▶ [Input material]:

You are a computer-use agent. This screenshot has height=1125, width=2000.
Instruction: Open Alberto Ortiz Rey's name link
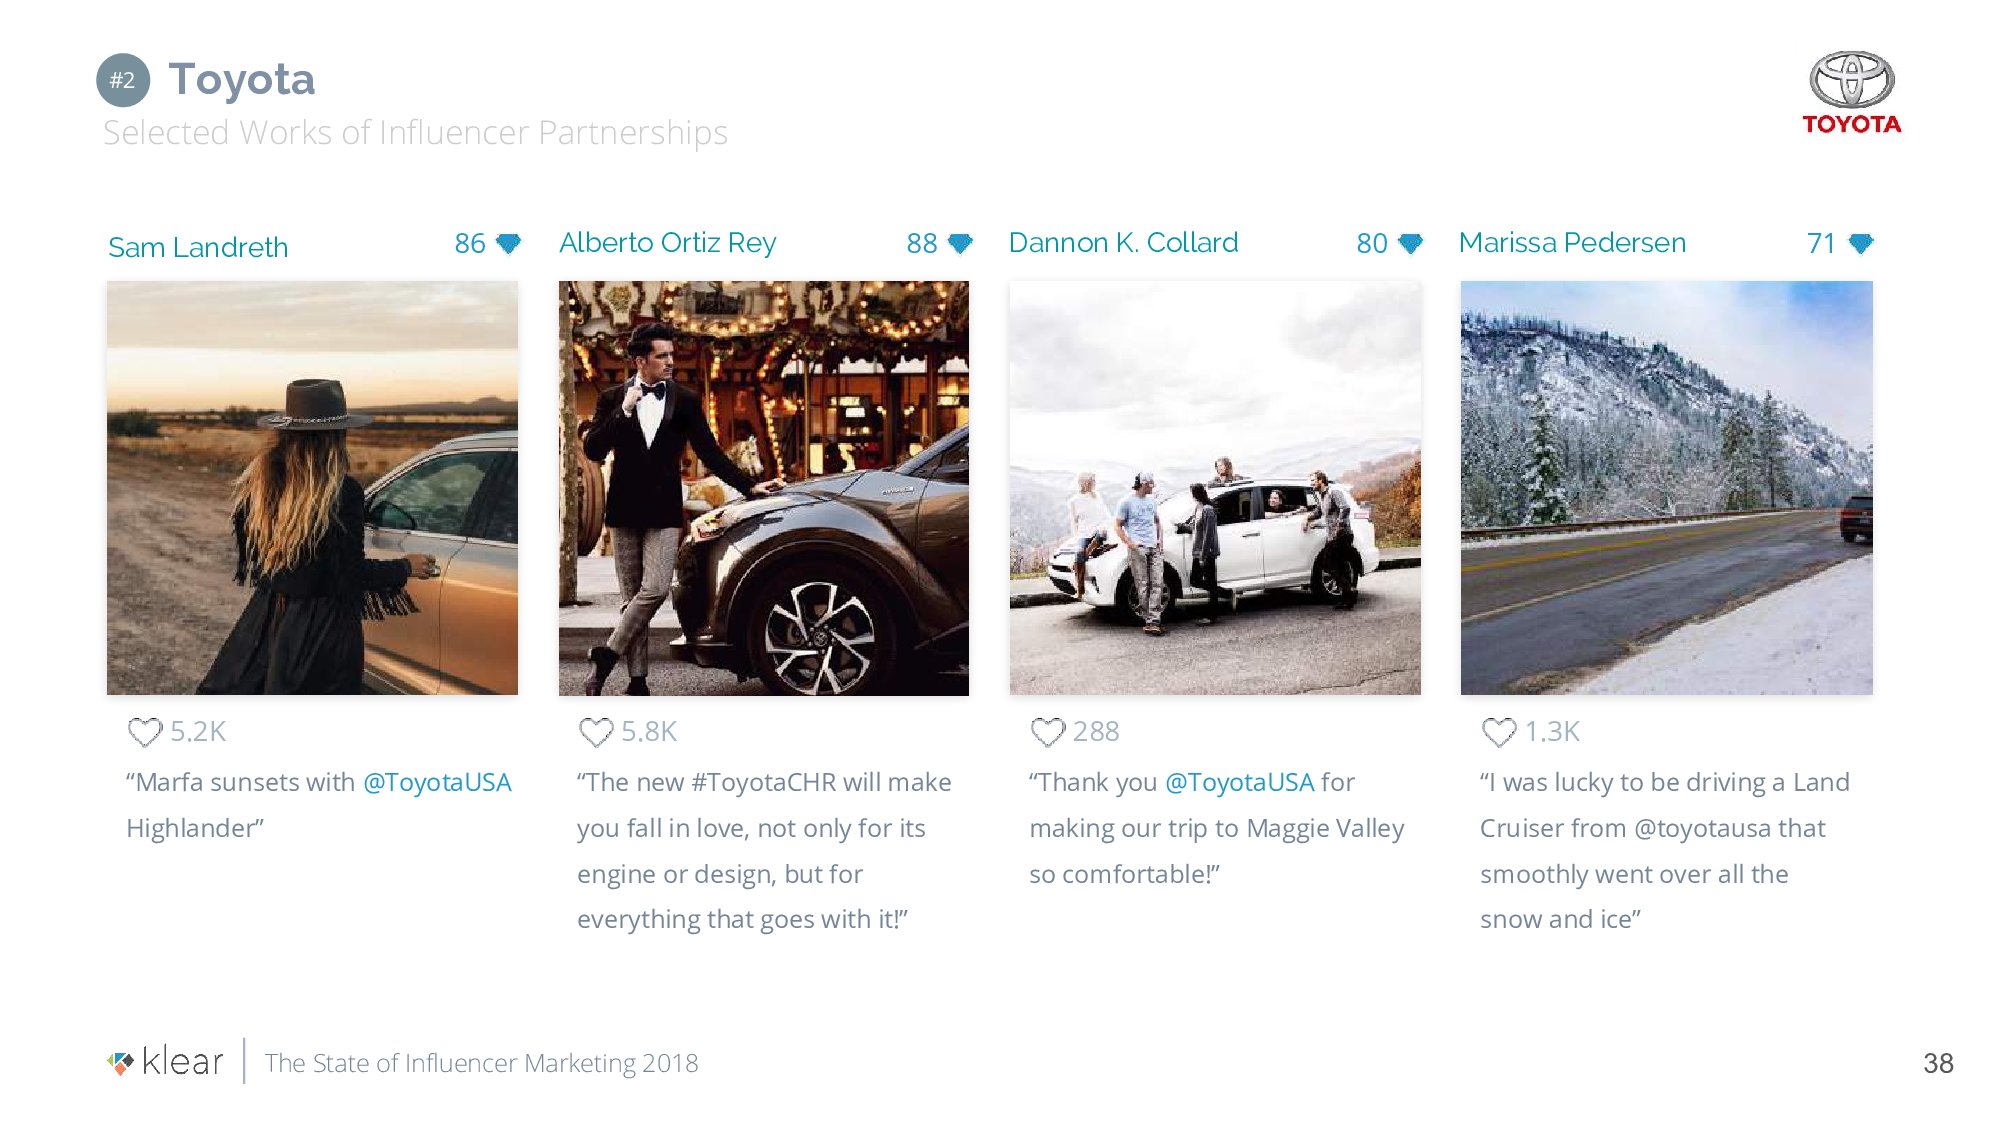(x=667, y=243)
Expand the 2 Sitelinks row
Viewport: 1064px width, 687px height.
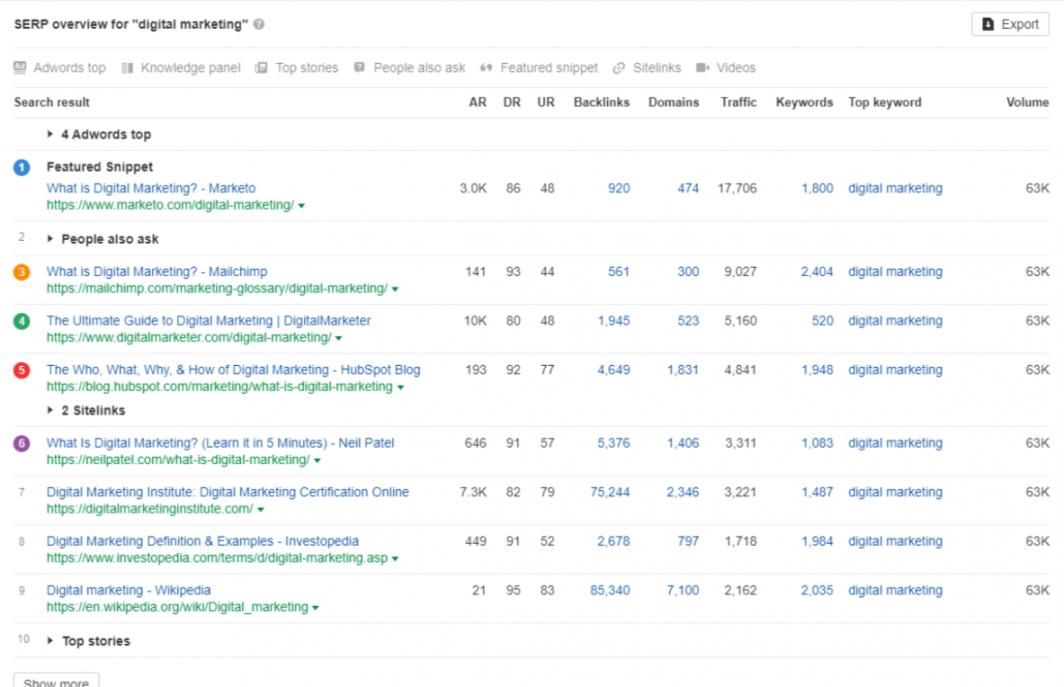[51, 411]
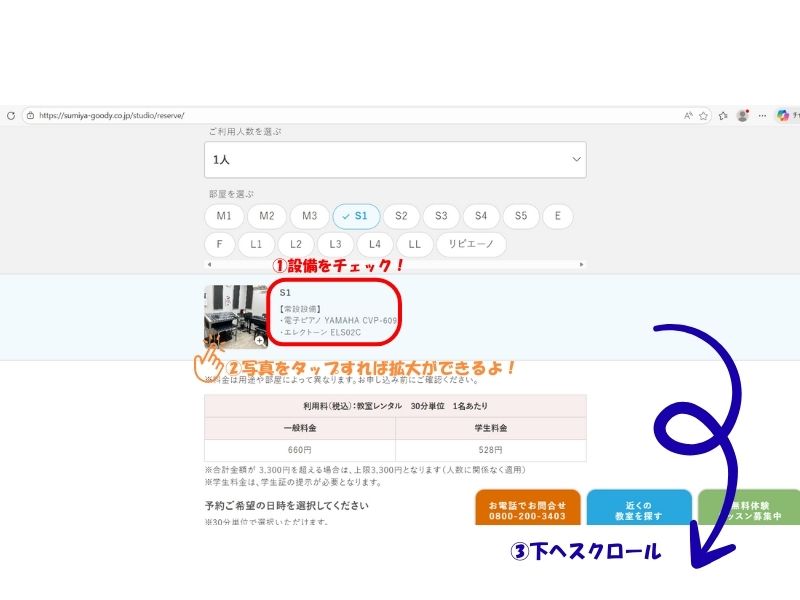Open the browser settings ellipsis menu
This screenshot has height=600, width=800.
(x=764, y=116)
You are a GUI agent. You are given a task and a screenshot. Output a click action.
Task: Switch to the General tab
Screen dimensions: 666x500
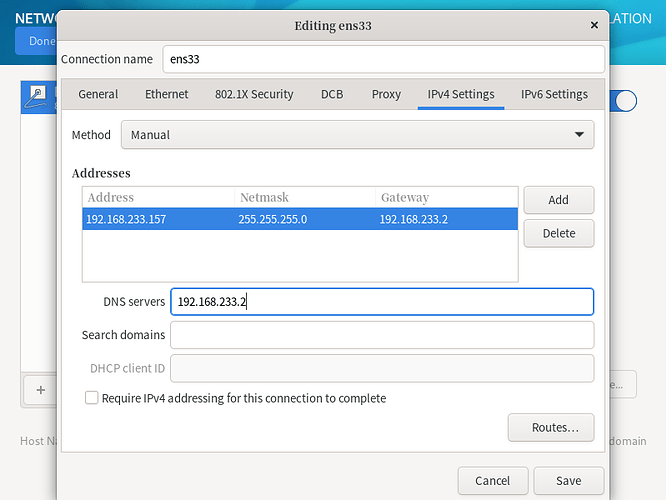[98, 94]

▶ [What this task involves]: Find each line in the items above that contains the string "agent", treating uppercase and lowercase as different, and copy every such line in full.

▶ [Solution for this problem]:
You are a computer-use agent. This screenshot has height=1125, width=2000.
You are a GUI agent. You are given a task and a screenshot. Output a click action.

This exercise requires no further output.